Ex parte WrightAnnotate this Case
Ex parte Wright
1944 OK CR 10
145 P.2d 772
78 Okl.Cr. 157
Oklahoma Court of Criminal Appeals
1. Habitual Criminals Statute Does not Create New or Independent Crime. The habitual criminal statute does not create or define a new or independent crime, but describes circumstances wherein one convicted of specific crime may be more severely penalized because of his previous conviction of another crime, as "habitual criminality" is a state, not a crime. 21 O. S. A 1941 § 51.
2. Habeas Corpus-Scope of Inquiry-Petition no Substitute for Appeal. A petition for habeas corpus will not take the place of an appeal. In such action the court will not review the evidence, but will only determine whether the judgment and sentence was void, or that the court was without jurisdiction to render the judgment and sentence.
3. Same-Question of Sufficiency of Information not Properly Raised by Petition for Habeas Corpus After Conviction. The proper practice to raise the question of sufficiency of the in formation is by demurrer or motion to quash, and by appeal, and not by petition for habeas corpus after conviction and sentence.
Original habeas corpus proceeding by Pat Wright to secure his release from State Penitentiary. Writ denied.
O. H. Whitt, of McAlester, for petitioner.
Randell S. Cobb, Attly. Gen., and Sam H. Lattimore, Asst. Atty. Gen., for respondent.
BAREFOOT, J. This is an original proceeding in habeas corpus instituted by the petitioner, Pat Wright, to secure his release from the State Penitentiary, where he is now confined by reason of a judgment and sentence of the district court of Pottawatomie county, Okla., entered on April 21, 1941, sentencing him to serve a term of 12 years for the crime of burglary in the second degree, he having been previously convicted in the district court of Sequoyah county, Okla., on January 20, 1932, and served a term of five years in the State Penitentiary.

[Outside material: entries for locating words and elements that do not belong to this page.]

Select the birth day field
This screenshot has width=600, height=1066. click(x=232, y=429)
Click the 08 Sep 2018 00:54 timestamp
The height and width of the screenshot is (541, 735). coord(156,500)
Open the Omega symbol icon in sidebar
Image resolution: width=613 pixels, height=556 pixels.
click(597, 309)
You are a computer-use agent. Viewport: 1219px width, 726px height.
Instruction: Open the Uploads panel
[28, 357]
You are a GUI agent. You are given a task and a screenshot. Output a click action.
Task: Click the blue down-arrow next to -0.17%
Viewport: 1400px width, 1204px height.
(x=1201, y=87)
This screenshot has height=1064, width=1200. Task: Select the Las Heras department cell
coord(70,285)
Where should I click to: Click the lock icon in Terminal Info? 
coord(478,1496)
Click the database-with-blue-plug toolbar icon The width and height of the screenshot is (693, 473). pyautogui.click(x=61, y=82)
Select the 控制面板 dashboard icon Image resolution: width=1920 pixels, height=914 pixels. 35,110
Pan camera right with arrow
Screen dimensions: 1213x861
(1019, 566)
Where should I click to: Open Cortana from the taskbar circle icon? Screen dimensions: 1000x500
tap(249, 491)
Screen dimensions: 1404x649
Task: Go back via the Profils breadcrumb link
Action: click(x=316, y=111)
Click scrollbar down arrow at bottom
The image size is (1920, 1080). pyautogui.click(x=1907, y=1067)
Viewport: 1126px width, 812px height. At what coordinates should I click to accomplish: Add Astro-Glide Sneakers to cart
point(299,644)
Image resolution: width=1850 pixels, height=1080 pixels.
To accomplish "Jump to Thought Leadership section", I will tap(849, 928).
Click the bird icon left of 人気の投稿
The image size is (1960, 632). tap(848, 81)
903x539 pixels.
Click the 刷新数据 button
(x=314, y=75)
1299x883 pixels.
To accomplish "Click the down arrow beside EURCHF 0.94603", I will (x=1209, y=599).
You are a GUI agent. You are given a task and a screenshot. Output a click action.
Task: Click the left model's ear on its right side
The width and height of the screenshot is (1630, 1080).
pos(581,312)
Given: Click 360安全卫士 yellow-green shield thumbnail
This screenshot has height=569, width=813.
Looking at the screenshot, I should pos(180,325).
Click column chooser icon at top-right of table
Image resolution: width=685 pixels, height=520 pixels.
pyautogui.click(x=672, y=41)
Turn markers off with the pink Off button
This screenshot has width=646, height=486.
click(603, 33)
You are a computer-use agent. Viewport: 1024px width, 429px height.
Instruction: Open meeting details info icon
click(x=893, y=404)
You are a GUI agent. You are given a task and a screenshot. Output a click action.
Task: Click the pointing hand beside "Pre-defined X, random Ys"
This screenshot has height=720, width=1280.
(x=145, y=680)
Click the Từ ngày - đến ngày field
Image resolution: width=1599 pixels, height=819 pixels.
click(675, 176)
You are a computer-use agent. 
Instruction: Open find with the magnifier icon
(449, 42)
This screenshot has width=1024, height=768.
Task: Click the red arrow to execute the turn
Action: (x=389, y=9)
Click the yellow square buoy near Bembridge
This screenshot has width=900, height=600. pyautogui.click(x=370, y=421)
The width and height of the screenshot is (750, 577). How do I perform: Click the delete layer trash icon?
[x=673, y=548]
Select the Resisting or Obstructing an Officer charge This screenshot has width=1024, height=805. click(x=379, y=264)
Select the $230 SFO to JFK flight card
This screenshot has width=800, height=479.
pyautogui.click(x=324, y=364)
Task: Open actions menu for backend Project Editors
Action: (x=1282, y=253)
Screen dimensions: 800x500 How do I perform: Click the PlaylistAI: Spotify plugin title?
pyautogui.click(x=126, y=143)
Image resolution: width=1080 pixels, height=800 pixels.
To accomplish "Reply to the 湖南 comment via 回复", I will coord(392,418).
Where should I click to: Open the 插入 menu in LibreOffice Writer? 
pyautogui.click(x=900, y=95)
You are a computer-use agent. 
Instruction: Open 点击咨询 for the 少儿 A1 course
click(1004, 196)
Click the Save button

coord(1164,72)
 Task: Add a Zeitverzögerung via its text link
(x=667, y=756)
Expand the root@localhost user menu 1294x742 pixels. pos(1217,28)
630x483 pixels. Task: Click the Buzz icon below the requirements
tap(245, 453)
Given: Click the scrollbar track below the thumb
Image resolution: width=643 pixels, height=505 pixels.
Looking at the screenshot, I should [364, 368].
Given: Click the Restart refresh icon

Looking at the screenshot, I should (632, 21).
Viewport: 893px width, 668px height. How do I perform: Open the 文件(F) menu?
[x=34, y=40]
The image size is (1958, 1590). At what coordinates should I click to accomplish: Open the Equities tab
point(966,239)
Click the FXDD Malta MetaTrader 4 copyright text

Petitioner has heretofore filed a petition for habeas corpus before this court, and the same was denied on December 16, 1942. See In re Wright, 75 Okla. Cr. 400, 132 P.2d 351.
It is now contended by counsel for petitioner that petitioner himself prepared the original petition without the aid or assistance of counsel, and that the same did not present the question here presented, and that petitioner is
now being held by reason of a void judgment and sentence, and that he is entitled to be discharged.
Counsel cites in support of this contention decisions from this court in which defendants were charged with the crime of being "second offenders," and in which the court held that there was no such crime under the statutes of this state, and the petitioners were discharged on habeas corpus.
The facts in the instant case are not the same as the facts in those cases. Petitioner attaches to his petition a copy of the information tinder which petitioner was tried and convicted, and a copy of the judgment and sentence. The information charges him with burglary in the second degree in Pottawatomie county. It then charges him as a second offender, by reason of having been previously convicted in Sequoyah county, and having served a term of five years, in the penitentiary tinder such judgment and sentence. The copy of the judgment and sentence attached to the petition reveals that defendant was sentenced for the crime of burglary in the second degree and in compliance with the verdict returned by the jury.
We have held that the "second offense" statute 21 O. S. A. 1941 § 51, only goes to the increase of the punishment, and is not a part of the offense charged. O'Neil v. State. 76 Okla. Cr. 107, 134 P.2d 1033; Long v. State, 77 Okla. Cr. 174, 140 P.2d 600, 602; Ex parte Shockley, 78 Okla. Cr. 101, 144 P.2d 118; Ex parte Weaver, 60 Okla. Cr. 290, 64 P.2d 925.
It is not necessary that it be stated in the verdict that the defendant is found guilty of the second offense. The majority rule upon this question is stated in 58 A. L. R. 93, as follows:
"It appears to be the majority rule that, on a charge of a 'second' or 'subsequent offense,' it is not essential that the verdict of the jury should find specially as to the fact of a prior conviction, but it is sufficient if, from the verdict itself, it is apparent that the jury has passed on the issue of the prior conviction." See the cases cited in this note.
It is further contended that the allegations of the information were not definite and certain, and that the allegations were not sufficient to give the court jurisdiction.
These were questions that should have been raised by demurrer or motion to quash, and brought to this court by appeal, and not by habeas corpus. However, we have examined the information and do not find it insufficient under the decisions of this court. White v. State, 58 Okla. Cr. 401, 54 P.2d 214.
We have examined the authorities cited in the brief of petitioner and do not find anything therein which would justify us in holding the judgment and sentence under which petitioner was committed was void.
For the reasons above stated, the demurrer to the petition filed by the Attorney General on behalf of the warden of the penitentiary should be sustained, and the writ of habeas corpus should be denied.